(Source entries)
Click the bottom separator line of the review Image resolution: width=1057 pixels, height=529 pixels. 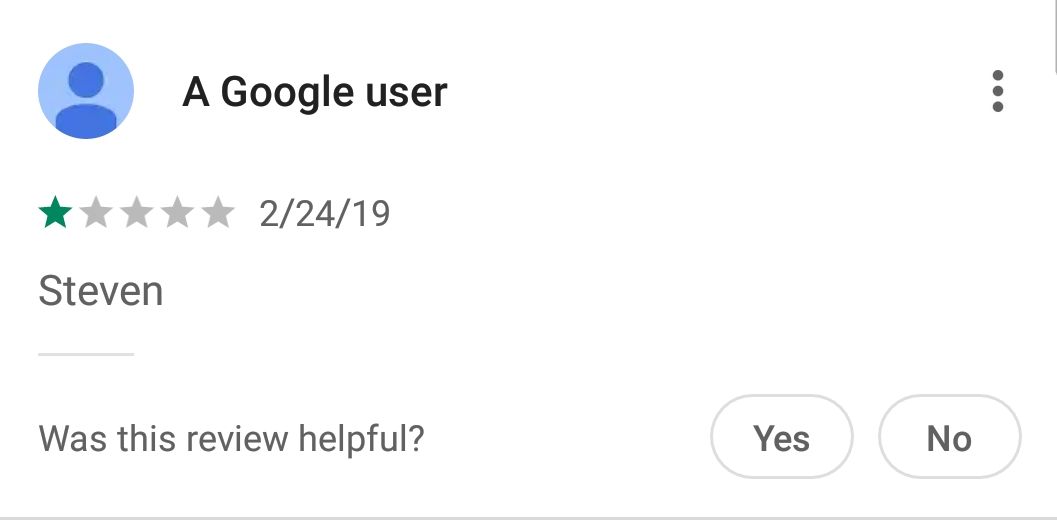[528, 518]
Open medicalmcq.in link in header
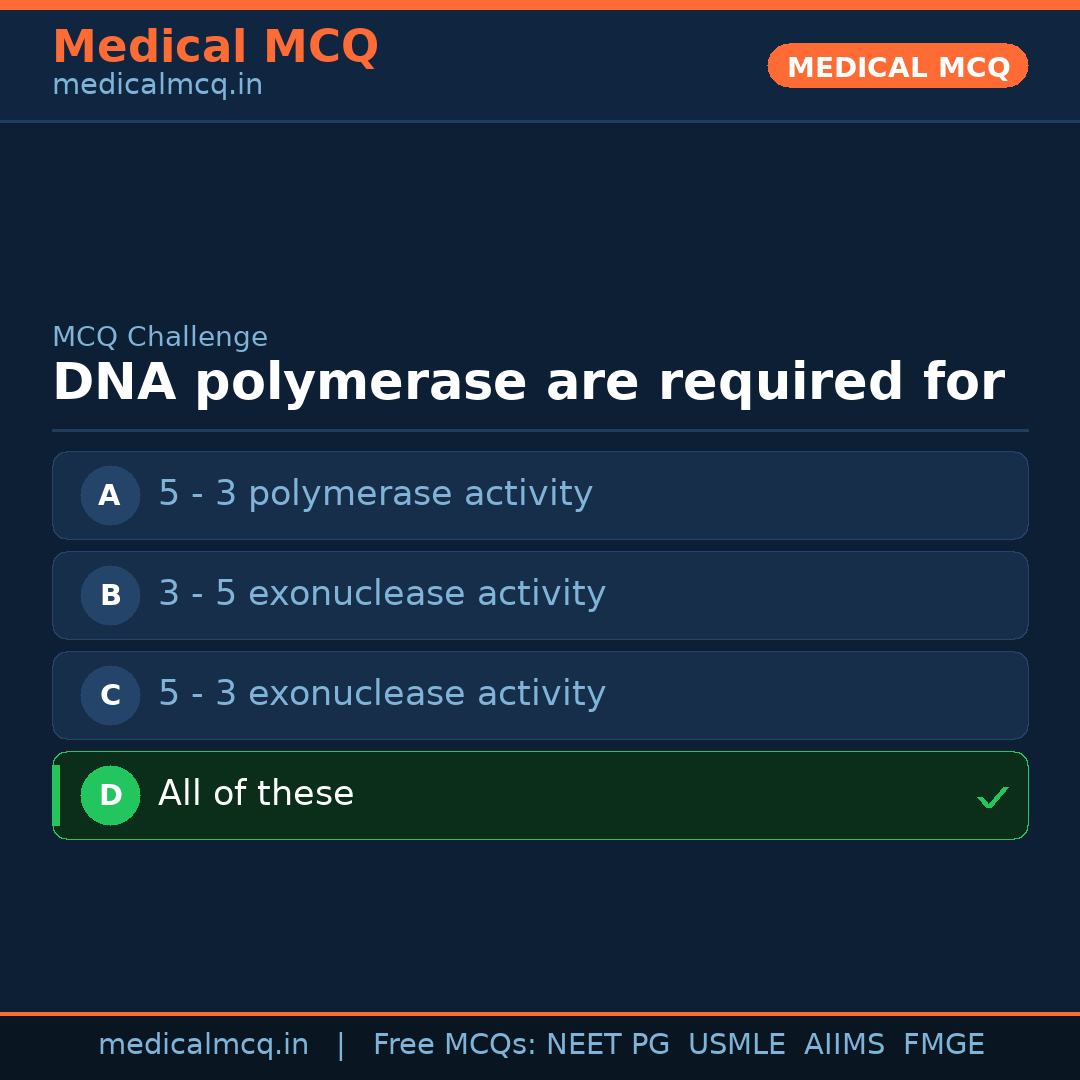 tap(157, 85)
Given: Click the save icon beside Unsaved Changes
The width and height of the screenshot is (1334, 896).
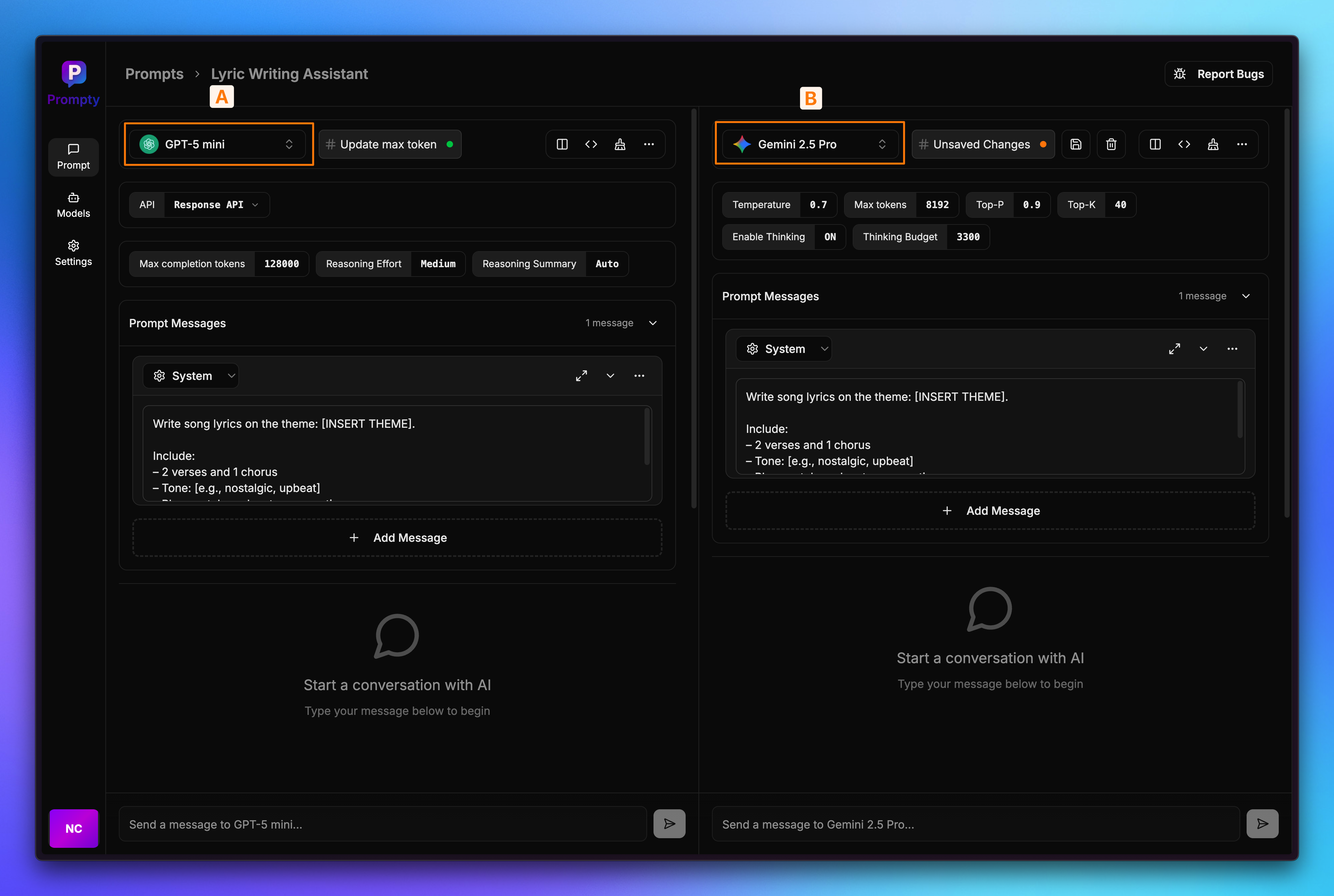Looking at the screenshot, I should (x=1076, y=145).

### [AIM]
Could you copy the entries word for word, from the line containing "Given: Click the" through the end of the entries, leaving the pictures out?

### [RESPONSE TO THE TASK]
Given: Click the save icon beside Unsaved Changes
The width and height of the screenshot is (1334, 896).
Looking at the screenshot, I should (x=1076, y=145).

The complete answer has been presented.